Honestly! Negotiating a flight of stairs had never been more fraught with difficulty. My legs, usually so dependable, felt like they’d been invaded by fibrillating alien forces controlled by an insidious, covert mother ship deep inside my overactive cerebrum. I wobbled and stuttered, weak and nauseous and racked with butterflies, until – at last! – I reached the first floor.
It was my first day in a new job. More to the point, it was the beginning of a new career, a career that would bring, I hoped, rather naively as it later transpired, renewed happiness and personal fulfilment, instead of, as has regrettably been the case, excessive levels of frustration, stress and anxiety caused, in large part, by swinging my bald cranium against a particularly obdurate wall peppered with spikes on a daily basis.
It was January 2002 and I had little to no understanding of what I was rather shakily walking into. I was unaware, for example, of the desperate poverty both consuming and tormenting the local community I was about to serve; unaware that many of my new charges had been the unfortunate victims of endemic family breakdown; and unaware that just as numerous were those suffering from debilitating special needs that hampered and restricted their ability to learn. I was about to discover, moreover, that this explosive combination of factors was matched by the school’s misguided unwillingness to adequately deal with the damaging consequences. At 23 and just out of university, I was young, wet behind the – rather large – ears and completely unprepared for the demands of teaching in Blair’s Britain. Why? I hear you say.
Well, apart from my youthful, devil-may-care attitude which forbade the careful consideration of cons, during my rather perfunctory interview before Christmas - if, indeed, you could call it an interview - I was misleadingly assured by my new Head teacher that I wouldn’t be teaching, at least initially; instead I’d be observing and learning, taking notes and maybe, during my first few weeks anyway, teaching for the first 20 minutes of a lesson, guided by the nurturing eye of a more experienced member of staff; indeed, she went on to add that I’d be starting a new on-the-job qualification at the nearest possible opportunity. Needless to say, I was excited at the prospect of not only earning a salary, but training and working towards Qualified Teacher Status at a pace that seemed, at first glance, and after speaking to my new boss, who seemed both cordial and sincere, suitably slow.

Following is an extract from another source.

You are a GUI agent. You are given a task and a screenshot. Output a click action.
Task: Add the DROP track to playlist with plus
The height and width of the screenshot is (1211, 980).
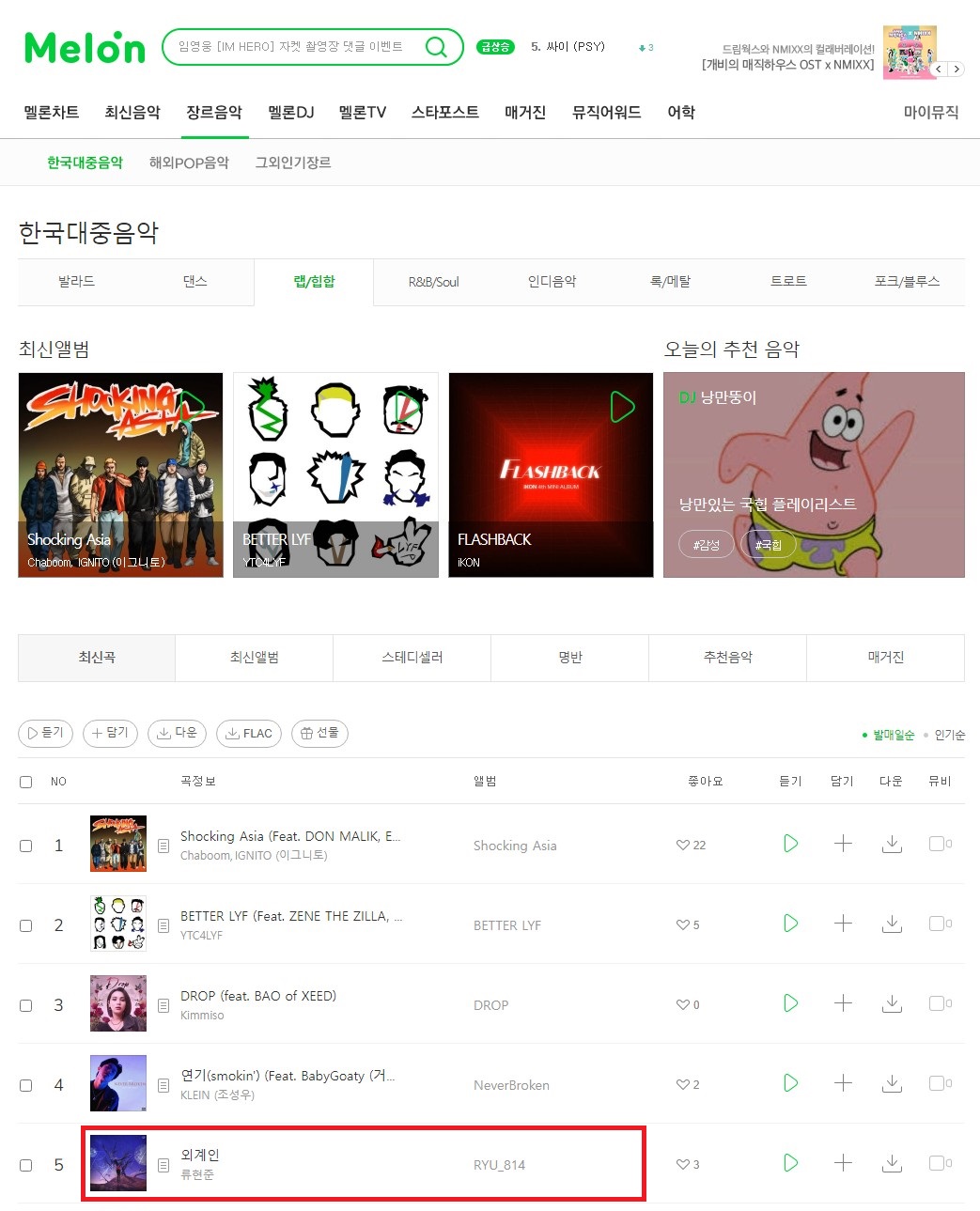pos(843,1003)
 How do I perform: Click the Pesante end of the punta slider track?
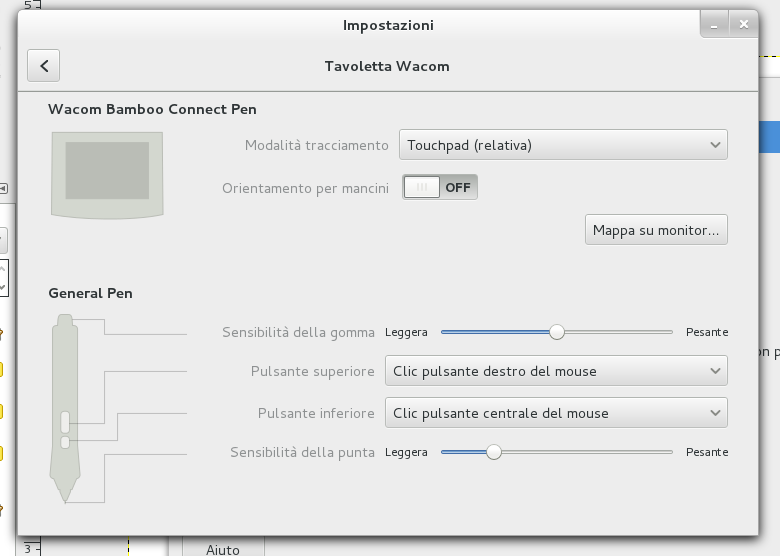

How wrong I was. On my arrival on that cold January morning, I was given a full, ferociously demanding timetable that any experienced teacher would have found inordinately challenging. For the very first time since leaving school as a pupil at 18, I was about to enter a classroom - not to observe and take notes, but to teach a cohort of baying adolescents. Holy shit! I thought. My first day was about to be nothing short of a baptism of fire.
I teetered along the corridor, took a deep breath and reluctantly entered the classroom, nervously clutching my new timetable. There in front of me, a motley assemblage of twenty-five Year 8 pupils continued to engage in idle chatter, greeting my entrance with what can only be described as resigned indifference. Almost in unison, they looked up, eyeballed me with sorrow rather than disdain, looked down and seamlessly proceeded to talk throughout. It could’ve been worse, I supposed, at least they weren’t throwing paper aeroplanes at one another…yet! ‘Good morning,’ I said in a loud voice, unsuccessfully trying to hide its quivering tone, a tone so full of involuntary inflections that it screamed ‘novice!’, ‘charlatan!’, and ‘newbie!’ I was in deep shit! And I knew it!
‘Good morning,’ I repeated, this time injecting my voice with a gravelly air of menace, or so I thought. Again, and much to my irritation, they simply ignored me. ‘You!’ I angrily shouted, randomly pointing at one of the more mischievous-looking pupils sitting at the back of the room. ‘Get out!’ He stood up and, much to my dissatisfaction, along with the rest of the class, giggled as he left the room and proudly joined the myriad other miscreants in the corridor.
I didn’t want to shout, but being an inexperienced novice, and without any instructions – I hadn’t been given any policy or guidance on how to deal with bad behaviour (an important document given as a matter of course to new members of staff and supply teachers in most schools) -, I didn’t know what else to do. I proceeded to take the register and, much to my credit (I do hope that that doesn’t sound too conceited and self-congratulatory), intuitively insisted on silence throughout. Without silence, I thought, how can anybody possibly learn? The problem was that, as a rather depressing and unintended consequence, I couldn’t begin my first lesson, courtesy of the fact that I couldn’t get to the end of the register without stopping to scold some obnoxious little shit face.
‘Get out!’ I shouted as I reached Stacey Arnold. ‘Be quiet!’ I balled as I got to the kids with surnames beginning with ‘c’. ‘Shut up!’ I injudiciously yet desperately bellowed before finally, exhaustedly, getting to Jake Timby, the last name on the register. With four children outside, excluded from the classroom, I could, I hoped, begin the starter activity. Then the bell rang to mark the end of period 1.